◆ Prompt
Word for word, copy every line of the data.

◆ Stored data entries
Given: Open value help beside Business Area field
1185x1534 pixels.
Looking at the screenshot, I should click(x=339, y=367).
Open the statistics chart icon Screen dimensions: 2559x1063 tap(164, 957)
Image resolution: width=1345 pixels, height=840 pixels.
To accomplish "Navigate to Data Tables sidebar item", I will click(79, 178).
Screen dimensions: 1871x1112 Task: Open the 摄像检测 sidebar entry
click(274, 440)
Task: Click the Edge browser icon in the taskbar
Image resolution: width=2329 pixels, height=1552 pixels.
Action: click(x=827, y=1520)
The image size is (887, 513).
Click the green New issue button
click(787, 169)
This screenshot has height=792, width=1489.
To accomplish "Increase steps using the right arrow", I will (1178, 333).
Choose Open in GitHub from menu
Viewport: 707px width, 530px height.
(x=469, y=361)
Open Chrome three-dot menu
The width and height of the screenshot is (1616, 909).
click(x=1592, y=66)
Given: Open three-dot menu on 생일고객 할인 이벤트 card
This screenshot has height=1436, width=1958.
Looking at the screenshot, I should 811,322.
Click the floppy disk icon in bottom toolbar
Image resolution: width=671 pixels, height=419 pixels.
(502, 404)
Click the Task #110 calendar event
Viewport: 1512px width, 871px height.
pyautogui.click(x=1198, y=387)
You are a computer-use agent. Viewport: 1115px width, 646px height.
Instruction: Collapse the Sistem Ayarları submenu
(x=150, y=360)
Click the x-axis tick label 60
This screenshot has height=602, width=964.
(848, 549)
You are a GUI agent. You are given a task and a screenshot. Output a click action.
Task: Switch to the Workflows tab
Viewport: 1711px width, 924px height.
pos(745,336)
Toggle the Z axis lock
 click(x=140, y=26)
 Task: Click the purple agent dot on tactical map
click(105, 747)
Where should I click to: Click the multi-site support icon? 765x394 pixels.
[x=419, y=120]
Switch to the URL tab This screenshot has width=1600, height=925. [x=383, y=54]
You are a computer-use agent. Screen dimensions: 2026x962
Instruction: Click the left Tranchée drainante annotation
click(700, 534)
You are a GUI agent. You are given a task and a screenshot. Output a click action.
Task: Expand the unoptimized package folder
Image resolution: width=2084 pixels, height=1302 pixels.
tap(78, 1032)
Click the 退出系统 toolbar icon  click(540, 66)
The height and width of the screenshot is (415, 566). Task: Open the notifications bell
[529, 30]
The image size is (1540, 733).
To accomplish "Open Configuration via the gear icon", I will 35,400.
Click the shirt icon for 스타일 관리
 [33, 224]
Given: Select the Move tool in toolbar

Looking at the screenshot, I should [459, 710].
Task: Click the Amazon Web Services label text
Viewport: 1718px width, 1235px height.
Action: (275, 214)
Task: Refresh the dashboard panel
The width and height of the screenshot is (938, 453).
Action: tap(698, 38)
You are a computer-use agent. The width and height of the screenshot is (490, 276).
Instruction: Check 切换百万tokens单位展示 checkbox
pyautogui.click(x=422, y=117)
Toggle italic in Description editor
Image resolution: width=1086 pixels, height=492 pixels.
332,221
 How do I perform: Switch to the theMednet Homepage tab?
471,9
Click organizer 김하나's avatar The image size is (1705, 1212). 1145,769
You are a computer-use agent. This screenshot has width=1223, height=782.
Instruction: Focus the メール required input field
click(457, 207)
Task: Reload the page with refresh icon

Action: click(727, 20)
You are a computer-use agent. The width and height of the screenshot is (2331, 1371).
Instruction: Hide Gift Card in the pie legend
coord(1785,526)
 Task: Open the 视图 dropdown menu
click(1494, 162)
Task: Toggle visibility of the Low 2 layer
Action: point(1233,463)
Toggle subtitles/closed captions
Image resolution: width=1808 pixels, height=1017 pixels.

◆ Task output
Given: Open value help beside Business Area field
1185x1534 pixels.
Looking at the screenshot, I should click(x=339, y=367).
Open the statistics chart icon Screen dimensions: 2559x1063 tap(164, 957)
Image resolution: width=1345 pixels, height=840 pixels.
To accomplish "Navigate to Data Tables sidebar item", I will click(79, 178).
Screen dimensions: 1871x1112 Task: Open the 摄像检测 sidebar entry
click(274, 440)
Task: Click the Edge browser icon in the taskbar
Image resolution: width=2329 pixels, height=1552 pixels.
Action: click(x=827, y=1520)
The image size is (887, 513).
Click the green New issue button
click(787, 169)
This screenshot has height=792, width=1489.
To accomplish "Increase steps using the right arrow", I will (1178, 333).
Choose Open in GitHub from menu
Viewport: 707px width, 530px height.
(x=469, y=361)
Open Chrome three-dot menu
The width and height of the screenshot is (1616, 909).
click(x=1592, y=66)
Given: Open three-dot menu on 생일고객 할인 이벤트 card
This screenshot has height=1436, width=1958.
Looking at the screenshot, I should 811,322.
Click the floppy disk icon in bottom toolbar
Image resolution: width=671 pixels, height=419 pixels.
(502, 404)
Click the Task #110 calendar event
Viewport: 1512px width, 871px height.
pyautogui.click(x=1198, y=387)
You are a computer-use agent. Viewport: 1115px width, 646px height.
Instruction: Collapse the Sistem Ayarları submenu
(x=150, y=360)
Click the x-axis tick label 60
This screenshot has height=602, width=964.
(848, 549)
You are a GUI agent. You are given a task and a screenshot. Output a click action.
Task: Switch to the Workflows tab
Viewport: 1711px width, 924px height.
pos(745,336)
Toggle the Z axis lock
 click(x=140, y=26)
 Task: Click the purple agent dot on tactical map
click(105, 747)
Where should I click to: Click the multi-site support icon? 765x394 pixels.
[x=419, y=120]
Switch to the URL tab This screenshot has width=1600, height=925. [x=383, y=54]
You are a computer-use agent. Screen dimensions: 2026x962
Instruction: Click the left Tranchée drainante annotation
click(700, 534)
You are a GUI agent. You are given a task and a screenshot. Output a click action.
Task: Expand the unoptimized package folder
Image resolution: width=2084 pixels, height=1302 pixels.
tap(78, 1032)
Click the 退出系统 toolbar icon  click(540, 66)
The height and width of the screenshot is (415, 566). Task: Open the notifications bell
[529, 30]
The image size is (1540, 733).
To accomplish "Open Configuration via the gear icon", I will 35,400.
Click the shirt icon for 스타일 관리
 [33, 224]
Given: Select the Move tool in toolbar

Looking at the screenshot, I should [459, 710].
Task: Click the Amazon Web Services label text
Viewport: 1718px width, 1235px height.
Action: (275, 214)
Task: Refresh the dashboard panel
The width and height of the screenshot is (938, 453).
Action: tap(698, 38)
You are a computer-use agent. The width and height of the screenshot is (490, 276).
Instruction: Check 切换百万tokens单位展示 checkbox
pyautogui.click(x=422, y=117)
Toggle italic in Description editor
Image resolution: width=1086 pixels, height=492 pixels.
332,221
 How do I perform: Switch to the theMednet Homepage tab?
471,9
Click organizer 김하나's avatar The image size is (1705, 1212). 1145,769
You are a computer-use agent. This screenshot has width=1223, height=782.
Instruction: Focus the メール required input field
click(457, 207)
Task: Reload the page with refresh icon

Action: click(727, 20)
You are a computer-use agent. The width and height of the screenshot is (2331, 1371).
Instruction: Hide Gift Card in the pie legend
coord(1785,526)
 Task: Open the 视图 dropdown menu
click(1494, 162)
Task: Toggle visibility of the Low 2 layer
Action: point(1233,463)
Toggle subtitles/closed captions
Image resolution: width=1808 pixels, height=1017 pixels.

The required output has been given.